Según confesaba en una extensa entrevista para la web Metrópoles Delirantes, una de las primeras ideas con las que jugó Berliac (1982, Buenos Aires) a la hora de abordar Sadboi –antes siquiera de que se titulara así- era realizar una fiel biografía de Jean Genet, uno de los “malditos” por antonomasia de la literatura europea del siglo XX. Sin embargo, a medida que iba avanzando en el desarrollo de la misma se percataba de que aquello no tenía demasiado sentido y prefirió reorientarlo por otros derroteros. Aún así, no renunció por completo a Genet –ahí queda esa dedicatoria a su memoria con la que cierra el libro- sino que en cierto modo le sirvió de inspiración para dar forma a su nuevo personaje, tanto que, si comparamos el devenir de uno y otro encontramos numerosas y jugosas coincidencias. Ambos son seres marginados, criados en instituciones asistenciales, detenidos y condenados por primera vez siendo muy jóvenes y por los mismos delitos (prostitución y robo), que descubren respectivamente la literatura y el arte durante sus estancias en la cárcel y que alcanzan la celebridad rápidamente.

Incluso se pueden rastrear analogías entre dicho cómic y la novela genetiana más espontánea y anárquica que aborda precisamente los años de juventud del escritor parisino, Diario del ladrón (1949). Dejando de lado cuestiones más prosaicas (el triste episodio de la publicación frustrada de Sadboi por parte de Drawn & Quarterly, equipara a Berliac con Genet como víctimas de la censura del mercado editorial norteamericano), llama la atención que la narración en los dos casos no avanza según una progresión cronológica, sino que describe laberintos, cambios de sentido y saltos hacia atrás. Las dos obras funcionan asimismo como parábolas éticas y morales de su contexto histórico, que orbitan alrededor de unos actores que se mueven empujados por el resentimiento.

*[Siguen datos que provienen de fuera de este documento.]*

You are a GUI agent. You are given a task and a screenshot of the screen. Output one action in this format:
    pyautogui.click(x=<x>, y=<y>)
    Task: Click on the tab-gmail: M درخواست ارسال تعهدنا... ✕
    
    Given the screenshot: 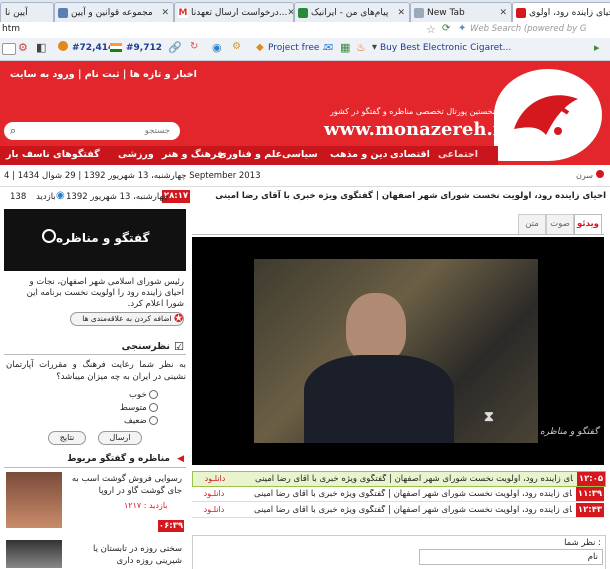 What is the action you would take?
    pyautogui.click(x=234, y=12)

Las diferencias, que las hay, llegan cuando entran en juego las experiencias personales del propio Berliac, en concreto sus vivencias como residente en Alemania y Noruega (no es casualidad que la historieta se sitúe en un país nórdico). Durante el periodo que residió allí se percató pronto de cómo a los recién llegados se les adjudicaba inmediatamente un rol, se les colgaba una etiqueta, que podía ser bienintencionada, pero que les dejaba sin voz propia, que les redefinía –a grandes rasgos- de cara a los demás. Y esa percepción de extrañeza, esa imagen que creamos de nuestros semejantes, más evidente todavía en el caso de los refugiados, es uno de los principales temas que se plantean dentro del argumento del tebeo, junto con otras cuestiones igualmente complejas. En el centenar y medio de páginas se abordan también el papel de los medios de comunicación, la reinserción de los presos, la percepción del arte contemporáneo o la integración de los inmigrantes. Asuntos peliagudos que aglutinados corren el riesgo de desdibujarse, de convertirse en anécdota. Un exceso de ambición que resulta a la postre su principal inconveniente, su talón de Aquiles.
Casualmente, más o menos por las mismas fechas se ha publicado otro trabajo de Berliac, Desolation.exe, una recopilación de historietas cortas previas a Sadboi a cargo de la editorial Fosfatina. Estos relatos fueron los primeros ensayos en su búsqueda de un nuevo estilo de dibujo, de una identidad artística con la que se sintiera más cómodo. Con el tiempo, la halló en el reverso del manga, en el gekiga, una vertiente narrativa más realista y dramática nacida a partir de la obra de Yoshihiru Tatsumi y que acabaría influenciando hasta al mismísimo Osamu Tezuka. Precisamente este Sadboi recuerda más al Tezuka oscuro de El libro de los insectos humanos pasado por el tamiz de frialdad de Yuichi Yokoyama.

No obstante, el paso de Berliac a la novela gráfica no ha resultado tan fluido como parecían apuntar dichos trabajos. A partir de una premisa similar a la planteada por Antonio Altarriba y Keko en Yo, asesino, esto es, si un delito puede ser entendido a su vez como una obra de arte, Berliac narra las andanzas de un adolescente perdido, rebelde (que se asemeja al Johnny el lágrima de John Waters, aunque mucho menos divertido), heredero de algunas de las contradicciones de nuestro momento histórico, tal vez de demasiadas. Al cargar sobre un mismo personaje, en una única fotografía, todos los males y las vergüenzas de nuestras sociedades acomodadas, acaba por hundir la misma estructura que pretendía edificar. Un exceso de peso que le ha impedido alcanzar lamentablemente las cotas deseables.